- Born: Marie-Louise Martin 1887 Lyon, France
- Died: 1914 (aged 26–27) L'Haÿ-les-Roses, Paris, France
- Occupations: Pilot; Aviation Pioneer
- Known for: 6th woman to receive pilot's license

= Marie-Louise Driancourt =

French pilot (1887 - 1914)

Marie-Louise Driancourt (née Martin, 1887–1914) was a pioneering French pilot. She was the sixth woman in the world to receive a pilot licence.

== Personal life ==
Marie-Louise Driancourt was born in Lyon, France in 1887, and later moved to Paris where she married and had three children. Her husband, an aviation enthusiast himself, encouraged her to take up flying, and she began flying lessons in 1910 at the Blériot school near Chartres.

== Flying career ==
In 1911 she transferred to the Caudron School at Le Crotoy. On June 15, 1911 she received her pilot licence, becoming the sixth woman in the world (fifth in France) to do so.

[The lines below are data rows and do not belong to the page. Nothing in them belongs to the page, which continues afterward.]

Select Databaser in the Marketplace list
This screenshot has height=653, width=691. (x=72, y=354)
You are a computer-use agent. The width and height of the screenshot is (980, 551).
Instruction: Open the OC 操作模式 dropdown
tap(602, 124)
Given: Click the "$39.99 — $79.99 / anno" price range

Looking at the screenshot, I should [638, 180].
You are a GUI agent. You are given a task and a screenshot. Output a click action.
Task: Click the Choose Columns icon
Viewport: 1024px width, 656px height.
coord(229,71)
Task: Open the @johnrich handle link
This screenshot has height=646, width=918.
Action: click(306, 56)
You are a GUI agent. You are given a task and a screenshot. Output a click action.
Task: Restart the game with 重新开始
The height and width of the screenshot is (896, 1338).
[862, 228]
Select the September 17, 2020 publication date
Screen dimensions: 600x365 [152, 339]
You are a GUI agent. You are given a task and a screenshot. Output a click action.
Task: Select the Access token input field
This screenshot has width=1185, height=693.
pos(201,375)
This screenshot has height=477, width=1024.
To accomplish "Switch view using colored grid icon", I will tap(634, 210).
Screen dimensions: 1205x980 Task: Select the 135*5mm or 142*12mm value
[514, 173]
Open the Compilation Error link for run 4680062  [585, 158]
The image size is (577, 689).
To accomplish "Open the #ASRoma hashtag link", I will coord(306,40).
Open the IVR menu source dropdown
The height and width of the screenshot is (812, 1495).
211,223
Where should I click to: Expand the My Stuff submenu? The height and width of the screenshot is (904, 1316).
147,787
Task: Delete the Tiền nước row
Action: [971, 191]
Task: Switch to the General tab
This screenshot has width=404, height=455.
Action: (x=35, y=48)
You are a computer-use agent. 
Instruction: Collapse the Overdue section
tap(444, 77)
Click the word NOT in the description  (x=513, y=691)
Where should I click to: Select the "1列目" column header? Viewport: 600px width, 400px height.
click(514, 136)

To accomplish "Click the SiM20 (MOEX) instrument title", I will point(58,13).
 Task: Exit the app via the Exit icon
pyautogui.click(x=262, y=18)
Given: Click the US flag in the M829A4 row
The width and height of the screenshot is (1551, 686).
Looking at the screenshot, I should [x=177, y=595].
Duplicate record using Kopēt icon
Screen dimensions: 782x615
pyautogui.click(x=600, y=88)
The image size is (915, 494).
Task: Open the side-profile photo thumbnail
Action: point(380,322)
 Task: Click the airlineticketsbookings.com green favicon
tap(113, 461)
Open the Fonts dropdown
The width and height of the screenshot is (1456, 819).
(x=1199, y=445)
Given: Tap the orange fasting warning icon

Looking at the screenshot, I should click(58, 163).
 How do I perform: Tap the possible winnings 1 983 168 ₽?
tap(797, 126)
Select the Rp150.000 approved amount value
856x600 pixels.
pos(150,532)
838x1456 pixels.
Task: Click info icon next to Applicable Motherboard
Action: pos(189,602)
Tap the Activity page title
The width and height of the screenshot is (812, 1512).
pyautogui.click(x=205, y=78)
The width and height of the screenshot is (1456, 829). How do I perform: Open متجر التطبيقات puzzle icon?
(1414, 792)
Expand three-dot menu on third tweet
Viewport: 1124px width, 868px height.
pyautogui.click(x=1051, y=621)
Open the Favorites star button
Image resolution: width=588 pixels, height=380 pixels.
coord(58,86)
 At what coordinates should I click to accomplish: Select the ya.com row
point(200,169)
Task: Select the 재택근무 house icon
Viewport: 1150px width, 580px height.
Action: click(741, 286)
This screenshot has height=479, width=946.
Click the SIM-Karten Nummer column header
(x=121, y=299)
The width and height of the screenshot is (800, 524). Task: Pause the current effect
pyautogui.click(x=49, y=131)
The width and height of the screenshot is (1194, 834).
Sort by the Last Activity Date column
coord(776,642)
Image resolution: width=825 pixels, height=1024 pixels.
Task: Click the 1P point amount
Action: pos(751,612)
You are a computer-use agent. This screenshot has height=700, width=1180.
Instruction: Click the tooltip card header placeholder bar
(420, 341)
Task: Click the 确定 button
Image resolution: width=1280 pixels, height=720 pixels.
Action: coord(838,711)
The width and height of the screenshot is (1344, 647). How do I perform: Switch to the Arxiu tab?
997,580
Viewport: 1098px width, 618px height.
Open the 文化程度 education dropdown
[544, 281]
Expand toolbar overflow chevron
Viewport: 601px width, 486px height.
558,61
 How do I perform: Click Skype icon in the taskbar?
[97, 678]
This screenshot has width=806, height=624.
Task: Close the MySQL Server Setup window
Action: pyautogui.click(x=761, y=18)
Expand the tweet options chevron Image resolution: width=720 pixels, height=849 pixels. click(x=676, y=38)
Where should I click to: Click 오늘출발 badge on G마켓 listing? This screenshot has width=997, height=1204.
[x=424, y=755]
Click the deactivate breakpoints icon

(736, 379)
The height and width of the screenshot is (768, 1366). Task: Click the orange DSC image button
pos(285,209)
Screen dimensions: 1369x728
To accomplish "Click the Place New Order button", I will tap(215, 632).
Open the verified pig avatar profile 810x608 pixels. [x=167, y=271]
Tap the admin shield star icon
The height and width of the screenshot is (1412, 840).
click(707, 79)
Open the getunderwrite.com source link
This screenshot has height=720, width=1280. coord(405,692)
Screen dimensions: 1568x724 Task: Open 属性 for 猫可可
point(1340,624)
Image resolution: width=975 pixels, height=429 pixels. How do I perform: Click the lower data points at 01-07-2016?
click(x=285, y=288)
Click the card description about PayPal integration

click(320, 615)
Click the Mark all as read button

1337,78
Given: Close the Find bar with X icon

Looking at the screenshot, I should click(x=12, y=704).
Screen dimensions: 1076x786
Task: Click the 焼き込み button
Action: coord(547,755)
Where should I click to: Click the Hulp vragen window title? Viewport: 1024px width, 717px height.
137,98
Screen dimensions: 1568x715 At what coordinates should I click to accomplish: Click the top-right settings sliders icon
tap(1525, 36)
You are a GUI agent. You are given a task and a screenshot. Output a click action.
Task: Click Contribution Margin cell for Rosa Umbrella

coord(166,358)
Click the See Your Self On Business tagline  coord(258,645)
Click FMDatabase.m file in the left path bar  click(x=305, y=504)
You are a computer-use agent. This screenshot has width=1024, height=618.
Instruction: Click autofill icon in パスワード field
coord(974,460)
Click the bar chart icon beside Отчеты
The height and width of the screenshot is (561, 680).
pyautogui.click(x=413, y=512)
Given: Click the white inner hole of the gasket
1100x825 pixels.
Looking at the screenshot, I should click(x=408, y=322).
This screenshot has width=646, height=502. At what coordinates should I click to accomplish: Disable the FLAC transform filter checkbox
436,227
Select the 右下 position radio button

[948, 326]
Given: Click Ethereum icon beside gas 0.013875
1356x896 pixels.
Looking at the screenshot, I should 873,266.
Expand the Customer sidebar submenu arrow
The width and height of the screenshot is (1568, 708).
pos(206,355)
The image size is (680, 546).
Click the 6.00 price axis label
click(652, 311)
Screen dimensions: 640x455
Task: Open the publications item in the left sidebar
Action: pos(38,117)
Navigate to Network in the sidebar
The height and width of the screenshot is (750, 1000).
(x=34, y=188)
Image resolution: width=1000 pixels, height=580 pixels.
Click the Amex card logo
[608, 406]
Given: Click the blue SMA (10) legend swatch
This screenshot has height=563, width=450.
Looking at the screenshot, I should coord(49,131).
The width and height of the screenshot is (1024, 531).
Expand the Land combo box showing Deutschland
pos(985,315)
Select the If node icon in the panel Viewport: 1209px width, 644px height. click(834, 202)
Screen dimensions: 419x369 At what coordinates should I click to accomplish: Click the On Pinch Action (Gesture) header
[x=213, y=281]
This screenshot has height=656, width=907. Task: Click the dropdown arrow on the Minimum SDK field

For the remainder of the year she competed and participated in a number of exhibitions, including one in Pamplona, Spain, where she was commended for her achievements by Alfonso XIII. Driancourt was a member of the Aéroclub féminin la Stella, a women's flying club set up by Marie Surcouf in 1909.

In 1912, her husband was killed in a car accident. She appeared in one more exhibition, in April 1912 at Juvisy-sur-Orge, and it appears that she then ceased flying.

Driancourt died of illness in late 1914 at L'Haÿ-les-Roses.